Donald Trump may have run into the first example of how the equal branches of government work — and he’s not even president yet.
Senate Republican leader Mitch McConnell, the man who controls the agenda in the upper chamber, differed with Trump in a Monday morning press conference, saying he believes Russian involvement in the U.S. election needs to be investigated.
He added, “I have the highest confidence in the intelligence community, and especially the Central Intelligence Agency.”
President-elect Trump has dismissed a CIA report that Russians not only were responsible for hacking during the election but also were trying to sway the electorate with those releases to install Trump as president.
In a remarkable two-sentence statement Friday, the Trump transition team undercut U.S. intelligence, harking back to Iraq — without addressing the merits of the evidence:
“These are the same people that said Saddam Hussein had weapons of mass destruction. The election ended a long time ago in one of the biggest Electoral College victories in history. It’s now time to move on and ‘Make America Great Again.’ ”
The Democratic National Committee was hacked during the election, as was Clinton campaign chairman John Podesta. Those emails were then posted to WikiLeaks. Trump was told by intelligence briefers before the election that Russian actors were responsible.
Trump repeatedly refused to accept that. And he now says he does not and will not accept the traditionally daily intelligence briefings, calling them “repetitive.” He said Vice President-elect Mike Pence will take the briefing instead.
McConnell seemed to condemn the leak of the CIA assessment, however.

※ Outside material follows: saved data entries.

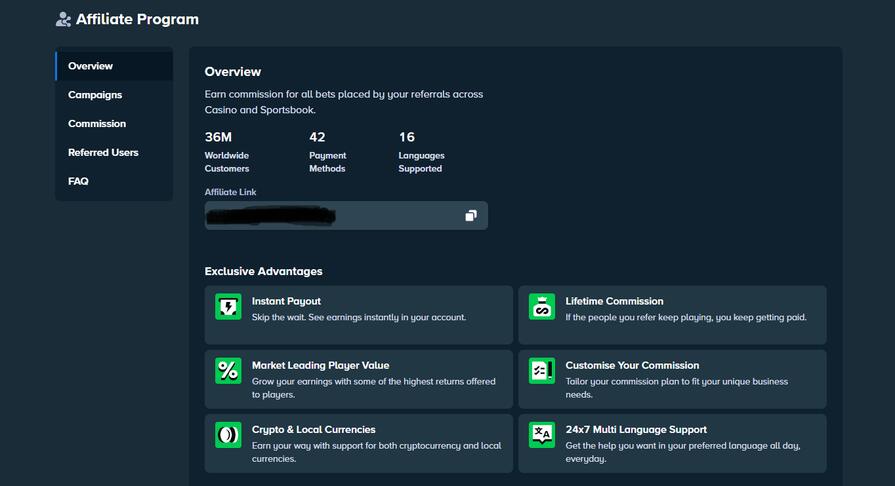Open the Referred Users page
The height and width of the screenshot is (486, 895).
[103, 153]
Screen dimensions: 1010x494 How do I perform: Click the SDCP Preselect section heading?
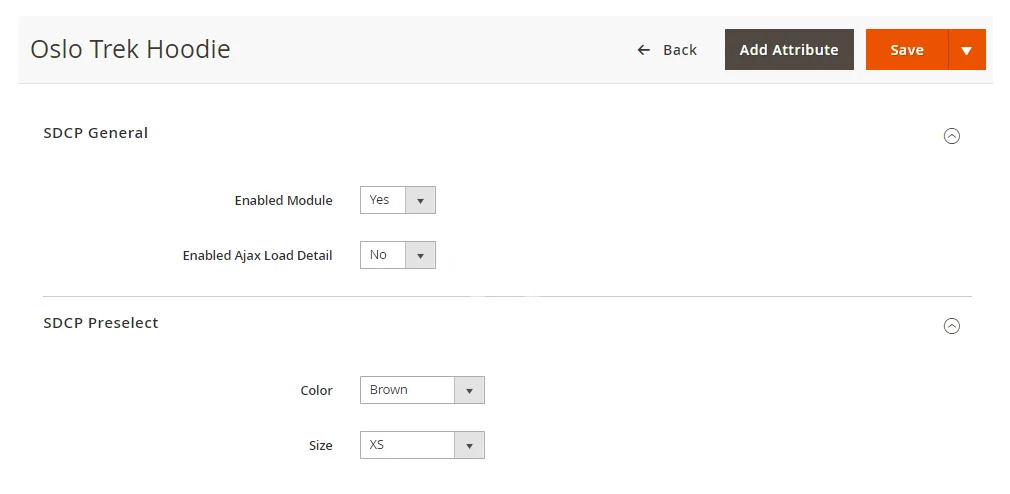tap(101, 323)
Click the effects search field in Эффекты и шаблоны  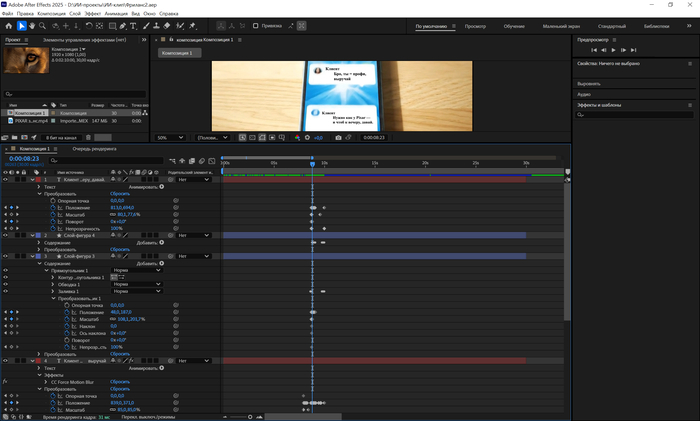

He noted that the director of National intelligence released a statement before the election saying that the Russian government directed recent email compromises in the U.S. political system.
He noted that statement was the unclassified assessment that was appropriate for public disclosure.
“Anything else is irresponsible, likely illegal, and potentially for partisan gain,” McConnell said, adding, “This simply cannot be a partisan issue.”
He continued, noting that the Senate Intelligence Committee “is more than capable of conducting a complete review of this matter.”